* [Aim of the task]:
State how many lines in the entries contain the string "Russian", treating case as significant. Provide only the number.

* [Pointing data for screenshots]:
- - -
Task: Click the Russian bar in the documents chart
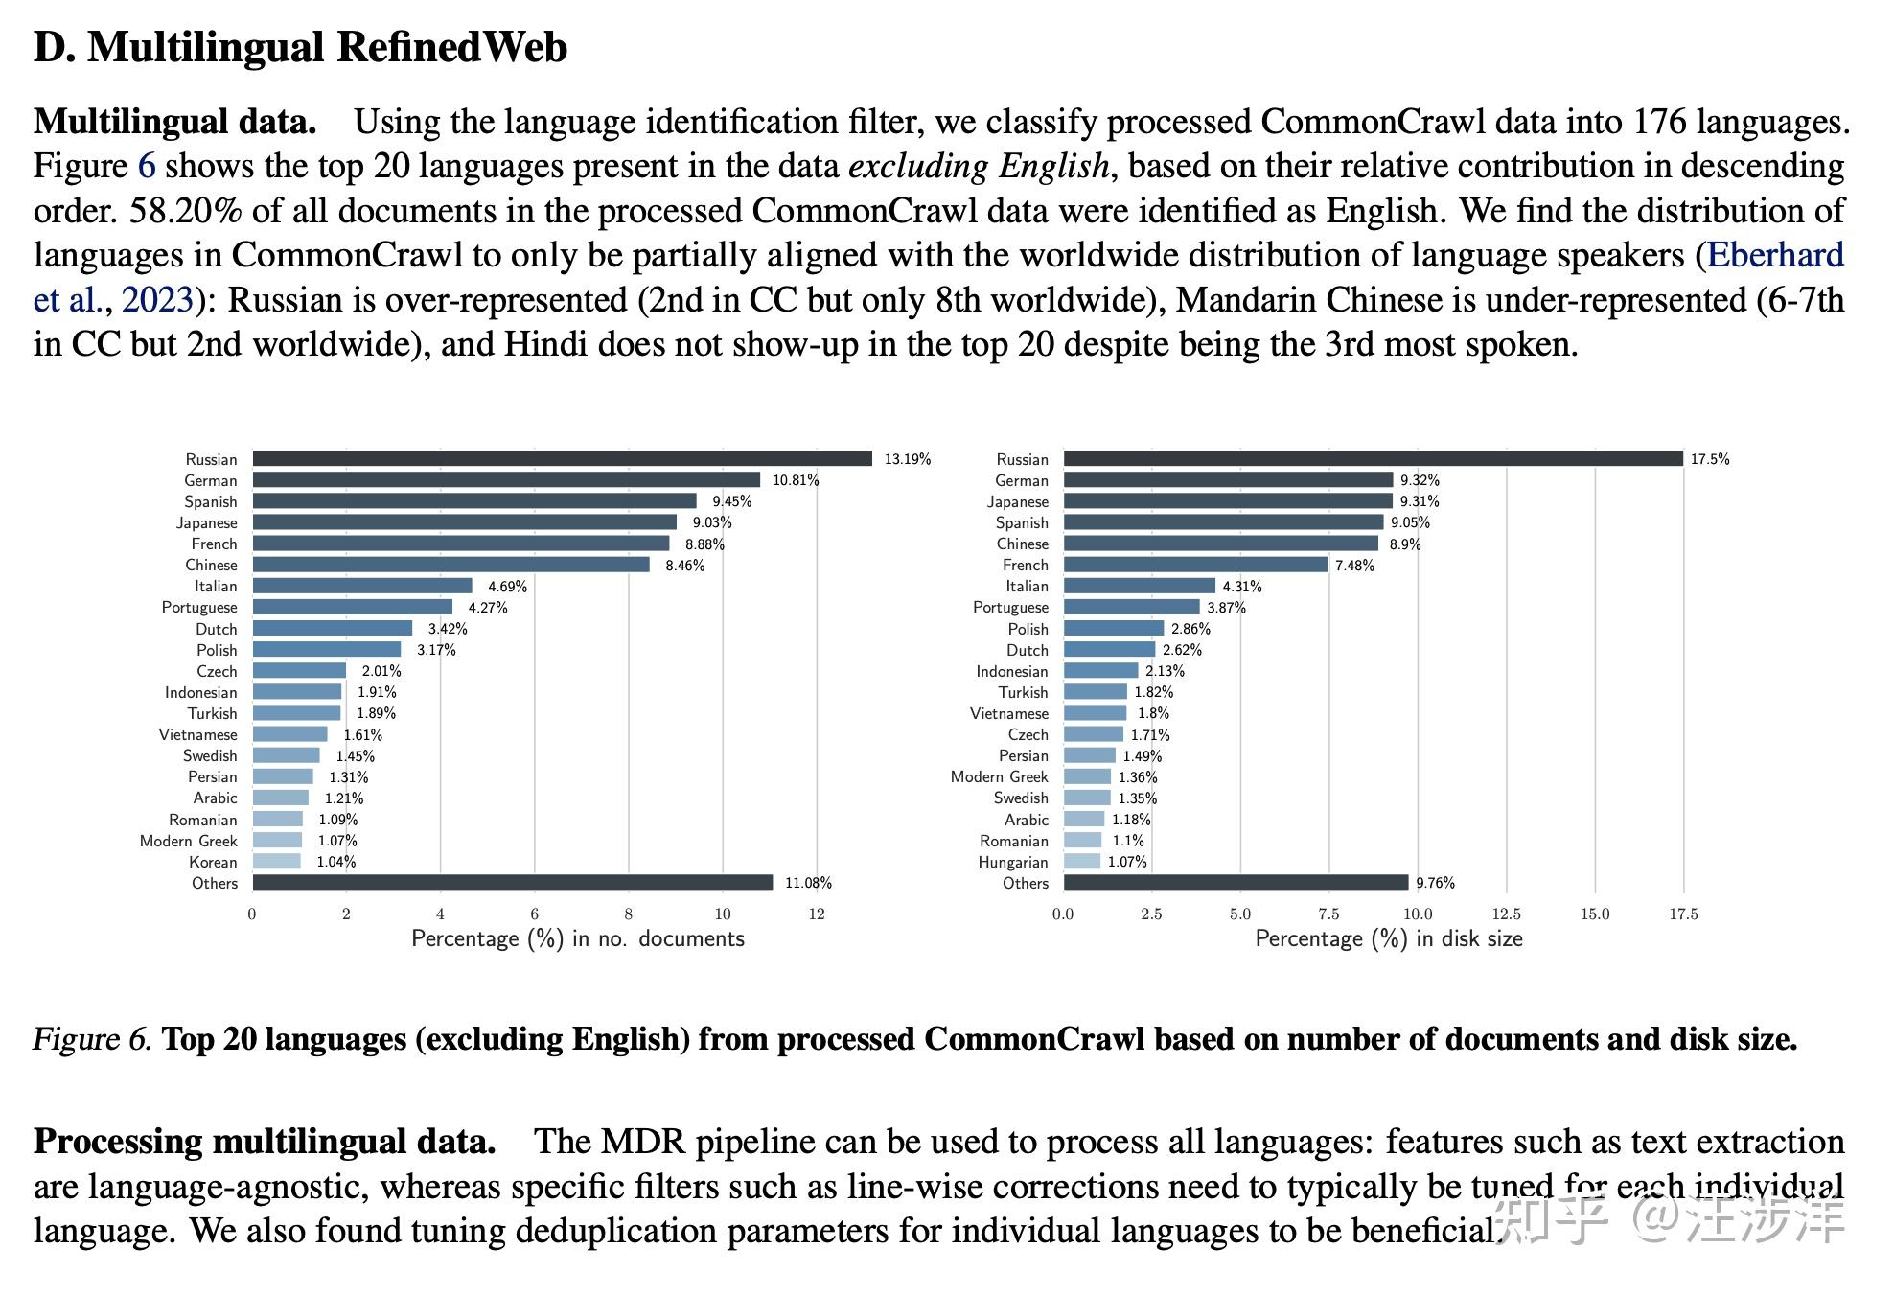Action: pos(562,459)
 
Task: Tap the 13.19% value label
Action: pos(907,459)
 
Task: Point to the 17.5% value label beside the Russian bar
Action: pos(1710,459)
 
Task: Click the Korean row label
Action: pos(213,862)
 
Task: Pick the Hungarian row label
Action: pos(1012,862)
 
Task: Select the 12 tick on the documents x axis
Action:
- - -
* [The reply]:
2